In Gilead Tenofovir Cases, Gilead Sciences v. Superior Court of the City and County of San Francisco, the California Court of Appeal created a new duty to innovate. It significantly expanded product liability finding that even if a product is not defective or unreasonably dangerous, a company can be held liable if it was researching and developing another product that it “knew” was “safer” and did not release it fast enough.
The Wall Street Journal pointed out that this theory could be used against any manufacturer, not just those that make prescription drugs: “Software, phone, car and medical-device manufacturers—the universe of potential defendants is endless.”
A perennial Judicial Hellhole®, California’s courts are a breeding ground for novel legal theories. The latest ruling is just another notch in the state’s belt, reinforcing its reputation as a laboratory for plaintiff lawyers. Recently, Los Angeles County became the first municipality to file consumer protection litigation against Johnson & Johnson regarding its talcum powder. Meanwhile, the state is ground zero for localities’ novel climate change litigation, greenlighted by the courts, setting the stage for legal battles that may impact the entire nation.

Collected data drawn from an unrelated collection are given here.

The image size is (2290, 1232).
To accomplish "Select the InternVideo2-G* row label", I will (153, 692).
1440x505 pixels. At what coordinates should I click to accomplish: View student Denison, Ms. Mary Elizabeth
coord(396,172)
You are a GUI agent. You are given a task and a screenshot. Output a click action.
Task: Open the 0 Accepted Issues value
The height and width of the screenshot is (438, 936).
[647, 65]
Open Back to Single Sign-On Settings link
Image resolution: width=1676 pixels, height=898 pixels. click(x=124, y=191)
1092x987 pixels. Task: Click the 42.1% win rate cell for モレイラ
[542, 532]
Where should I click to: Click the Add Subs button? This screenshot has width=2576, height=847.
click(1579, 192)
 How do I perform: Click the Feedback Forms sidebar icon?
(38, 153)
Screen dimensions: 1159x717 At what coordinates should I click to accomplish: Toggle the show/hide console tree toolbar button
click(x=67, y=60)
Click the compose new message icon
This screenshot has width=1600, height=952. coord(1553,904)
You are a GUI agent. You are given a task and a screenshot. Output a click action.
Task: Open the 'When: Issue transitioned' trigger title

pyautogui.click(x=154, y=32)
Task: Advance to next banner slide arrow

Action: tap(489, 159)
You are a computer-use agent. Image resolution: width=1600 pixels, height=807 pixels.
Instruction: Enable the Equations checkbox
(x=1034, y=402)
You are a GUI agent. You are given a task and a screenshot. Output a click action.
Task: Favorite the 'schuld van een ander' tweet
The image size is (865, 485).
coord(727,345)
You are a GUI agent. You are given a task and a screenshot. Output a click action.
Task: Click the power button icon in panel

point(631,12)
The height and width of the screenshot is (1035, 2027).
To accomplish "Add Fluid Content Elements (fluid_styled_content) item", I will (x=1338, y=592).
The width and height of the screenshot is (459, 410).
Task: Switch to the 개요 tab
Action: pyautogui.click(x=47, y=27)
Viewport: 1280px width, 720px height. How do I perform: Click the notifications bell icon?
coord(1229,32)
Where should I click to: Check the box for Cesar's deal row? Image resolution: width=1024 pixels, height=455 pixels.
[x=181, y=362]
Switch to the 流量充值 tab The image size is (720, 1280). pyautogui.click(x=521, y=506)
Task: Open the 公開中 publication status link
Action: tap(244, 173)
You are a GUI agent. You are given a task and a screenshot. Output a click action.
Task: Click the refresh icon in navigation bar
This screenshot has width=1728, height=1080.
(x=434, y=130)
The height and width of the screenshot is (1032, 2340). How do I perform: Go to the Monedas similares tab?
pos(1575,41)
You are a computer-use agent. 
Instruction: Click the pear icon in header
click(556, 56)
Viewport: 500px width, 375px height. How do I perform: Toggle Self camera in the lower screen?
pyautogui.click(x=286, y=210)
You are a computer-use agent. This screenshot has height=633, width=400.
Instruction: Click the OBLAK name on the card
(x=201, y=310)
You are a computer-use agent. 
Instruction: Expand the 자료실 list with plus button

The financial burden of this plaintiff-friendly legal system is staggering — every Californian pays a $2,120 annual “tort tax”. In the Bay Area, where the Gilead case originated, the tort tax skyrockets is even higher — a whopping $5,888 per year. Additionally, Californians lose out on more than 787,000 jobs annually due to excessive tort costs.
The state’s courts consistently serve as a launching pad for legal theories that, if successful, are exported across the country. As California goes, unfortunately, so goes the nation in terms of legal trends.